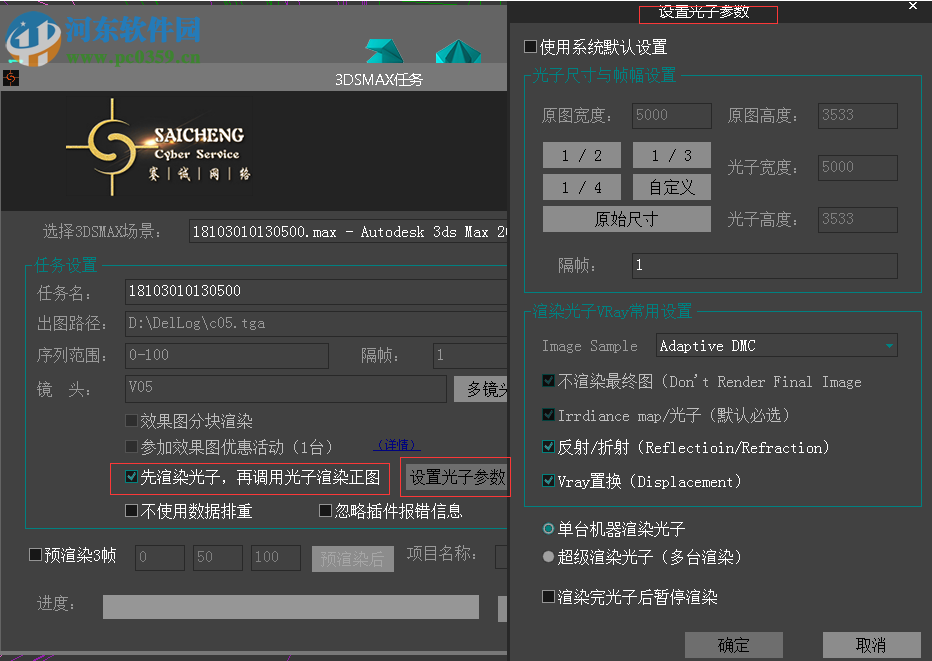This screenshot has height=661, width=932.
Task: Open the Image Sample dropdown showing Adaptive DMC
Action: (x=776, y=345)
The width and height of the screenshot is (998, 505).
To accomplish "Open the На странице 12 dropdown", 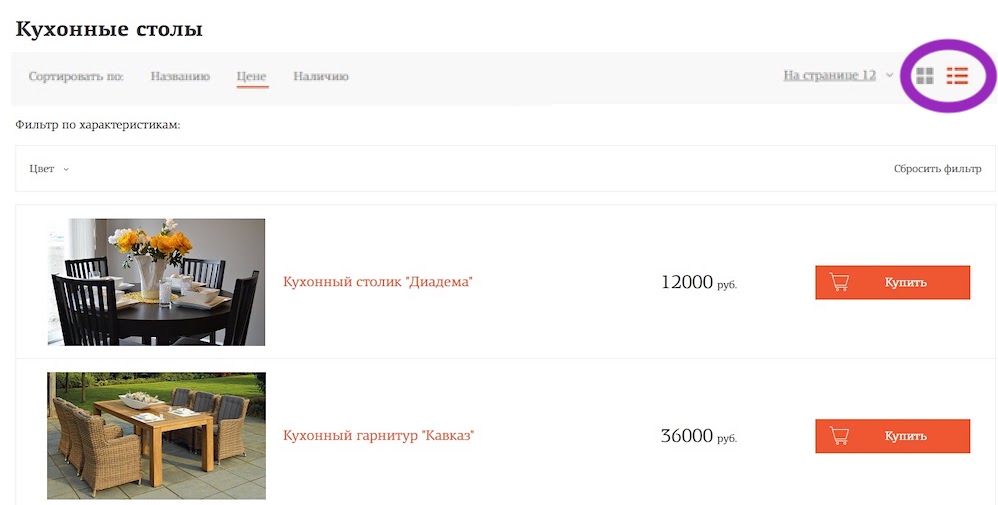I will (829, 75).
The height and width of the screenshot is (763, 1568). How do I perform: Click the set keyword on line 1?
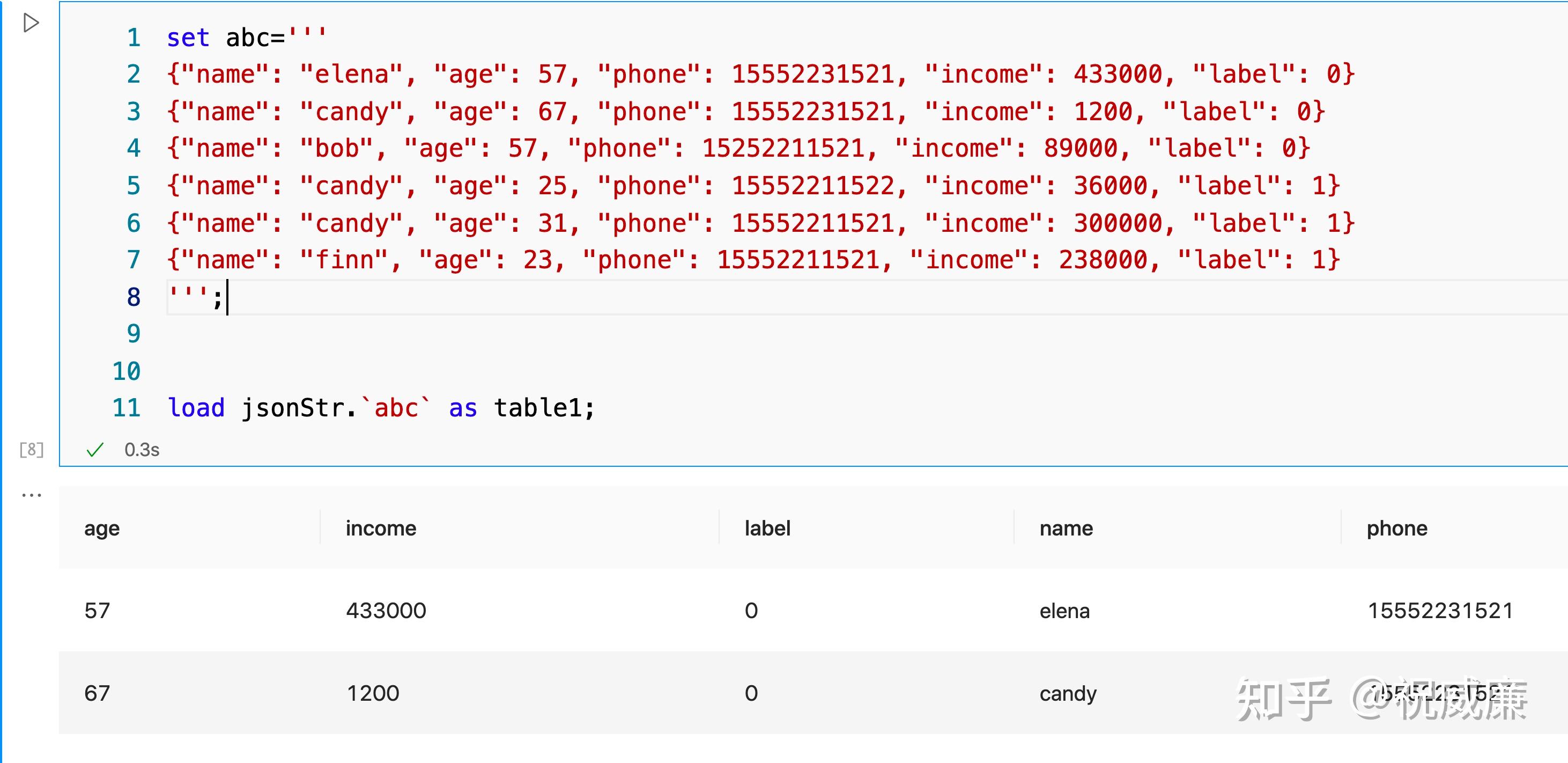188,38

[PROBLEM DETAILS] Copy out the records exactly, starting with the line that contains "The height and" and going on through the end of the records. Leave the pictures out of your answer.

[OUTPUT OF THE EXERCISE]
The height and width of the screenshot is (763, 1568). How do I perform: Click the set keyword on line 1?
188,38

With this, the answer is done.